Helping mothers to build and maintain their milk supply

  • Begin expressing breastmilk as soon as possible or at least within six hours of birth.
  • Hand expression is very effective but an electric pump that pumps both breasts at the same time can save time. Pump for 10-15 minutes at a time, and not only the volume required to feed the baby. Oversupply in milk can be donated to the hospital’s breastmilk donor bank.
  • Express eight to twelve times every 24 hours i.e. every two to three hours.

Kangaroo discharge

This is when the baby is discharged, and the mother continues KMC and exclusive breastfeeding at home.

The mother “wears” her baby from birth up to the first six weeks of the baby’s life.

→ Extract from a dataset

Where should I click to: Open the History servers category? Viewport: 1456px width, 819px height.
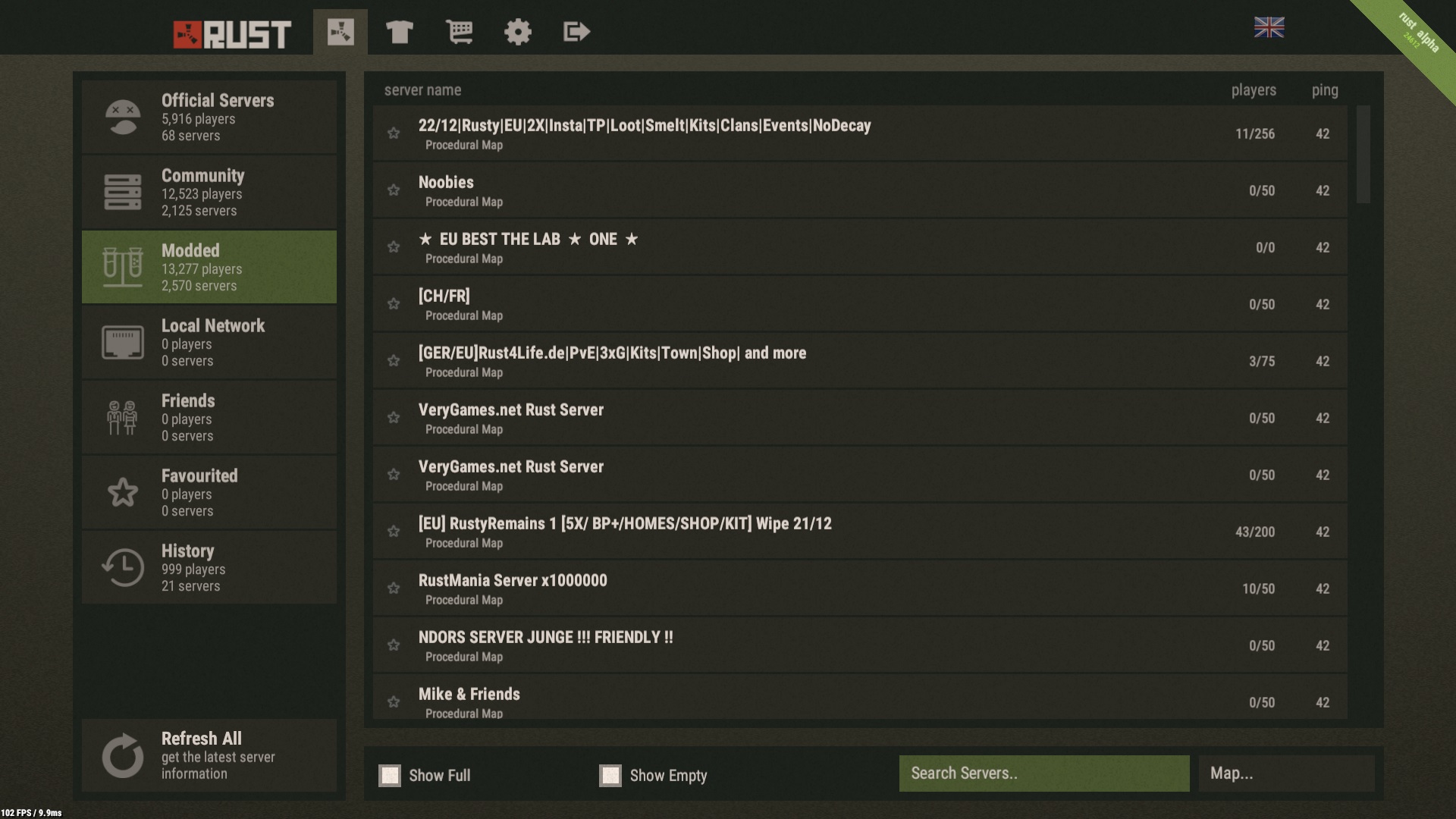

This is where a KMC wrap or sling comes in very handy. Remember to support the prem baby’s head and neck with the wrap. Premature babies have a respiratory pattern that is called “periodic breathing” where they “forget” to breathe. When a baby is wrapped in front onto the mother, the mother’s exhaled carbon dioxide accumulates inside the wrap around the baby’s face and this CO2 is the baby’s respiratory drive.

Skin-to-skin contact is the key

Early and continuous skin-to-skin contact between the mother and the prem baby is the foundation of successful and exclusive breastfeeding. Prem babies need unrestricted access to the mother’s nipple to “practice, taste, smell, and play with” and eventually, successfully breastfeed. The baby knows the “how to breastfeed” part and it is instinct. The baby’s brain is wired to do it correctly. A caring and patient midwife and neonatal nurse plays an important role in supporting the mother-infant bond to exclusively breastfeed. Breast is best – even for the very small and vulnerable ones.